Report every line below that holds the word "last".

........

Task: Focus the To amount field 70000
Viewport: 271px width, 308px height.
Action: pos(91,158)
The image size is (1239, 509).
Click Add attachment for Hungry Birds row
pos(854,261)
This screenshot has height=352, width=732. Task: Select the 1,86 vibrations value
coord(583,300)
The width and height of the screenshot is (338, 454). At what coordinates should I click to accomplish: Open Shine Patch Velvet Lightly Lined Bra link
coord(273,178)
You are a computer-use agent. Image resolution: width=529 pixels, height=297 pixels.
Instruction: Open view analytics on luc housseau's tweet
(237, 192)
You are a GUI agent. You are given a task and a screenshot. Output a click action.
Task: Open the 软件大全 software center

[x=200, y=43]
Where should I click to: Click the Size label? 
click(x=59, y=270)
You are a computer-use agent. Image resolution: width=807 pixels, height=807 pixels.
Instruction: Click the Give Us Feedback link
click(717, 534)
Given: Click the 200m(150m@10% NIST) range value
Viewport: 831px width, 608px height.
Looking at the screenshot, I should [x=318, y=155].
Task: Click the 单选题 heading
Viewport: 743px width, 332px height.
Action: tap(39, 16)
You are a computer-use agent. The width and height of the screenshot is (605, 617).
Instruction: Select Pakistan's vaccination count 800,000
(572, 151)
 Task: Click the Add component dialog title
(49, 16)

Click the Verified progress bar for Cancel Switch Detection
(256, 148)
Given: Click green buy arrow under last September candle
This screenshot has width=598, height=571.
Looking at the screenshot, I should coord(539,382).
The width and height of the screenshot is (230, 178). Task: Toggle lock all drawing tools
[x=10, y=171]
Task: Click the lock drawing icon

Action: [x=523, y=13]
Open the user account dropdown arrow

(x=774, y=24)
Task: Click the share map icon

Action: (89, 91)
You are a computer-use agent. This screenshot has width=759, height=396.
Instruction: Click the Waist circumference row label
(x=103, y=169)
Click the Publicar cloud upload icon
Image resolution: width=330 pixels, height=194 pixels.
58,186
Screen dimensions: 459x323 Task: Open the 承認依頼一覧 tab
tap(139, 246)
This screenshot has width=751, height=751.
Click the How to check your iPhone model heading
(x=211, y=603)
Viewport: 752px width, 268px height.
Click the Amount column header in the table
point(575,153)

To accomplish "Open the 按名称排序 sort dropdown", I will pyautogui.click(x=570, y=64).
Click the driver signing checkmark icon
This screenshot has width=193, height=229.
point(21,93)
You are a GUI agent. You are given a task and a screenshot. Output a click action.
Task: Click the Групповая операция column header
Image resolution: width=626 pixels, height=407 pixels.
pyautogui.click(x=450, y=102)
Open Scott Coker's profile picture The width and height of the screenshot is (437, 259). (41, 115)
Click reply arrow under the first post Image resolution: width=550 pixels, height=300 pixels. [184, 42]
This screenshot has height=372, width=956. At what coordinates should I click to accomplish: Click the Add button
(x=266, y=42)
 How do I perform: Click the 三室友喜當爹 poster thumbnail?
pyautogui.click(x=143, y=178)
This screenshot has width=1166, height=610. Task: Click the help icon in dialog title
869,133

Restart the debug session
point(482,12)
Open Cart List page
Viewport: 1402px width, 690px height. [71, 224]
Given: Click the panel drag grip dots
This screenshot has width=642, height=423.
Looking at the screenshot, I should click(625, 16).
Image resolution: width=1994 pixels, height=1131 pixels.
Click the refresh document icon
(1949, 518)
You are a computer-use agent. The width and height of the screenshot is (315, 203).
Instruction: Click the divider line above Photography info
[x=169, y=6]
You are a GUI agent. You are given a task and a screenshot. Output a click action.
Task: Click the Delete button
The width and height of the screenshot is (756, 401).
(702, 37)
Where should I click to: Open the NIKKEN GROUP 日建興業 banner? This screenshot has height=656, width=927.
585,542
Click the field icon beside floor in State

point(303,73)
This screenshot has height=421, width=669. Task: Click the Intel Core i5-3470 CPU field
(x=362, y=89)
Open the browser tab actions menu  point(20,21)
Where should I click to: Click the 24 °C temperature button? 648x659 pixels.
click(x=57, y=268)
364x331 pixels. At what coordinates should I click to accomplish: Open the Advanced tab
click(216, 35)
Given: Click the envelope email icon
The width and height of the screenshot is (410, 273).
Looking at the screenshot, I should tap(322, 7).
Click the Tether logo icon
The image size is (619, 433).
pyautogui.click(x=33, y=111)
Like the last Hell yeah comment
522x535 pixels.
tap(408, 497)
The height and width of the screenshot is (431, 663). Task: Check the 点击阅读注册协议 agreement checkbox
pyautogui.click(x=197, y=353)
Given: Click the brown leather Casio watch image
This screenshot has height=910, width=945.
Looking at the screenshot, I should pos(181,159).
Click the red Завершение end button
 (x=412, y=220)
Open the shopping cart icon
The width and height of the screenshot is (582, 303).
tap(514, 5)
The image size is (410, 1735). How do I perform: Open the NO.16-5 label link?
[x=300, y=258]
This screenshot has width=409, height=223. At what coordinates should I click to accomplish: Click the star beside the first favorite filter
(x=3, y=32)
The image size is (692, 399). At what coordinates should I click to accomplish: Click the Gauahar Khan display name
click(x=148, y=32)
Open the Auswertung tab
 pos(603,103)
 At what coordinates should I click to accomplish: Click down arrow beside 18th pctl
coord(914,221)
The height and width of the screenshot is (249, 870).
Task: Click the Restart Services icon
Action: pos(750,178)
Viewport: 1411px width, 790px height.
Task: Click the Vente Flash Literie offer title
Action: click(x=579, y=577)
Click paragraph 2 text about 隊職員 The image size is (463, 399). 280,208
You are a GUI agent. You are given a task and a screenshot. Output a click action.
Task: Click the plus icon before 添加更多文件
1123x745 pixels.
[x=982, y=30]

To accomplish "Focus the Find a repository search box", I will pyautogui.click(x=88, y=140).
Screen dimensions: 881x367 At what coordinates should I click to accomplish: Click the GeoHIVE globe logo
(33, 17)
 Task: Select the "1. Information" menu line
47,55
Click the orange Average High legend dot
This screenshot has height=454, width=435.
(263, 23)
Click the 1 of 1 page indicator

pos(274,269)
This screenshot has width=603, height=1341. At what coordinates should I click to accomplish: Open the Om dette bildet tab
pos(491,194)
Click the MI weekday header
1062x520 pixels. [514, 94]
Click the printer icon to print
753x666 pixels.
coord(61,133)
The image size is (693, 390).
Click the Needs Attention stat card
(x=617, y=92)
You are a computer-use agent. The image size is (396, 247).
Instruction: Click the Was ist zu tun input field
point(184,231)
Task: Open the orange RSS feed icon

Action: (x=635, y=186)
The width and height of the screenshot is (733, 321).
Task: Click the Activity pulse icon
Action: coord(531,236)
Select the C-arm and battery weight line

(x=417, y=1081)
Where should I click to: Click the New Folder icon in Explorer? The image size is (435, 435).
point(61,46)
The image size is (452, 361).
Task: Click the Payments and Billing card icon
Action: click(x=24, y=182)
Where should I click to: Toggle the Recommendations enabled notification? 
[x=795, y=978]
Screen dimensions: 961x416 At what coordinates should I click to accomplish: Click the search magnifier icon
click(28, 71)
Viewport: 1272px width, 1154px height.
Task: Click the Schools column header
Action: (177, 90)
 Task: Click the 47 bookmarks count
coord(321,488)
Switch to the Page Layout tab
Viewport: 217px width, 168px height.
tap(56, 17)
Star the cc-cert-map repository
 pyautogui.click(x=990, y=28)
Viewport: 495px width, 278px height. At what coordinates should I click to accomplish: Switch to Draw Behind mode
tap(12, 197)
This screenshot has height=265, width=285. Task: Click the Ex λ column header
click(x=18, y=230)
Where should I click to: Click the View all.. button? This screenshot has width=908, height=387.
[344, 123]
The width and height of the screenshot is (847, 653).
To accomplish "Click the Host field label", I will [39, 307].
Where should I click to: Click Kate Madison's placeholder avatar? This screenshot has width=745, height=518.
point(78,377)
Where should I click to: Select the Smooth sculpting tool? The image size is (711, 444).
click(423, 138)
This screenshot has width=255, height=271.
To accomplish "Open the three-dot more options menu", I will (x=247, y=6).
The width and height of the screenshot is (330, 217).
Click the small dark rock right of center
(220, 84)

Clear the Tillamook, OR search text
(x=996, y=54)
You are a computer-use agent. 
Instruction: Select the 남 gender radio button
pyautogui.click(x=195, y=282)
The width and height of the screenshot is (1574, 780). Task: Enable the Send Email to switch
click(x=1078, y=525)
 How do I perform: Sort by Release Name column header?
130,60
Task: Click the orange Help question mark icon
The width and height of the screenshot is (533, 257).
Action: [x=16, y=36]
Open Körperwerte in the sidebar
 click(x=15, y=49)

........

■ **Answer box**:
Given: Click green buy arrow under last September candle
Like the last Hell yeah comment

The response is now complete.